闇市場でパンか餅のようなものを頬張る人民軍兵士。不衛生な闇市場の食品が伝染病を拡散させた。咸鏡北道の茂山(ムサン)郡にて撮影キム・ホン(アジアプレス)
闇市場でパンか餅のようなものを頬張る人民軍兵士。不衛生な闇市場の食品が伝染病を拡散させた。咸鏡北道の茂山(ムサン)郡にて撮影キム・ホン(アジアプレス)

 

またさらに、毎日発見される縁故者のない死体も駅前には放置されていた。蠅と南京虫、シラミなどあらゆる害虫が、がむしゃらに人々を攻撃した。コチェビ一人の体には、普通数百、数千のシラミが這い回った。こうして、人を媒介する伝染病と害虫、寄生虫の循環回路がフル稼働して、やがて国全体に「伝染網」が構築された。
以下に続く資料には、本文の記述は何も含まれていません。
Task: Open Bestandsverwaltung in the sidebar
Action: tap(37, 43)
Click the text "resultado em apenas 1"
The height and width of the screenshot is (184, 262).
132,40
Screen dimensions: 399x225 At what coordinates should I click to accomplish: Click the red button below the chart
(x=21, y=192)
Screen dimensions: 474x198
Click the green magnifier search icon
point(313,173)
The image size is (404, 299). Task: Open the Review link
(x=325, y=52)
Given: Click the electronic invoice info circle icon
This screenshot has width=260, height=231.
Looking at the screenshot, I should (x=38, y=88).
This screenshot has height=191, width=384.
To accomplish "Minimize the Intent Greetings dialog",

北朝鮮で知られていたコレラに対する個人予防法は比較的簡単なものだった。一つは物理的殺菌法で、沸かした水を飲むこと。だが水を加熱するエネルギーを解決するのが大変だったのだ。他の一つは銀の殺菌効果の利用だが、高くてまた偽物が多かった。こうして95年には、数多くの哀れな人々がコレラによる急激な重症脱水症で命を失った。
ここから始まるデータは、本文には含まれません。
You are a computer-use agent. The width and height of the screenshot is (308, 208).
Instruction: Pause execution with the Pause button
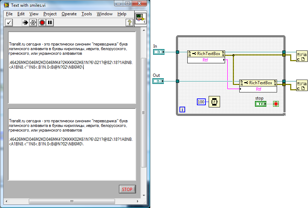pyautogui.click(x=50, y=23)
路上生活者になり果て、あるアパートの下の倉庫で暮らしていた私も、自殺未遂事件直後から、死の使者にいつも付きまとわれていたのか、コレラに罹ってしまった。餓死から命拾いした私は、またも脱水による臨死体験を強いられた。しかしこの時は意識を失わなかった。初めはただ突然の普通下痢だと思って、下痢止め薬を飲んでいたが、毎日私を訪ねてくる親友が、流行っているこの病気が、あの解放直後に発生した疫病のコレラで、巷では大騒ぎになっていると教えてくれた。

非常識のせいか、不思議にも自然界のこの病気には何の恐怖も感じなかった。それよりも、コレラであることがばれると、倉庫からも追放されてしまうのではないかと、病気よりむしろ社会を恐れた。医師である彼女は治療の方法や薬を教えてくれた。当時、中央の保健当局が国連保健機関に申告したのか、国家次元では外国の支援が届いていた。
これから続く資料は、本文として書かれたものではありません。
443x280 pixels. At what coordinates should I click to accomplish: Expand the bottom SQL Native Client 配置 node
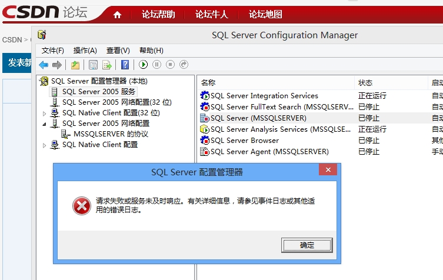pyautogui.click(x=44, y=145)
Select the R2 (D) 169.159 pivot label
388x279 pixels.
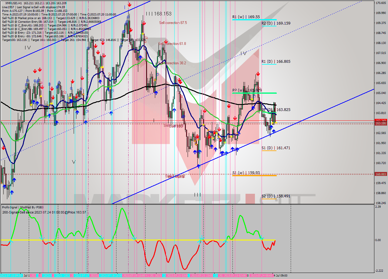pyautogui.click(x=276, y=23)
だが、これらの病は、その名も「急性下痢症」と命名され、隠蔽的に情報管理を徹底した。インド産のオーラル性食塩水の粉末が大量に高い値段で市場に出回った。幸い間に合ったので、私も早速市場で購入し、それで再び命を取り留めた。

飢餓と寒さ暴力と並んで、多くの北朝鮮の民衆の生命を奪い取った恐ろしい病魔。それが私の体から去っていったのは、季節も涼しくなり稲の収穫が始まる10月に入る時だった。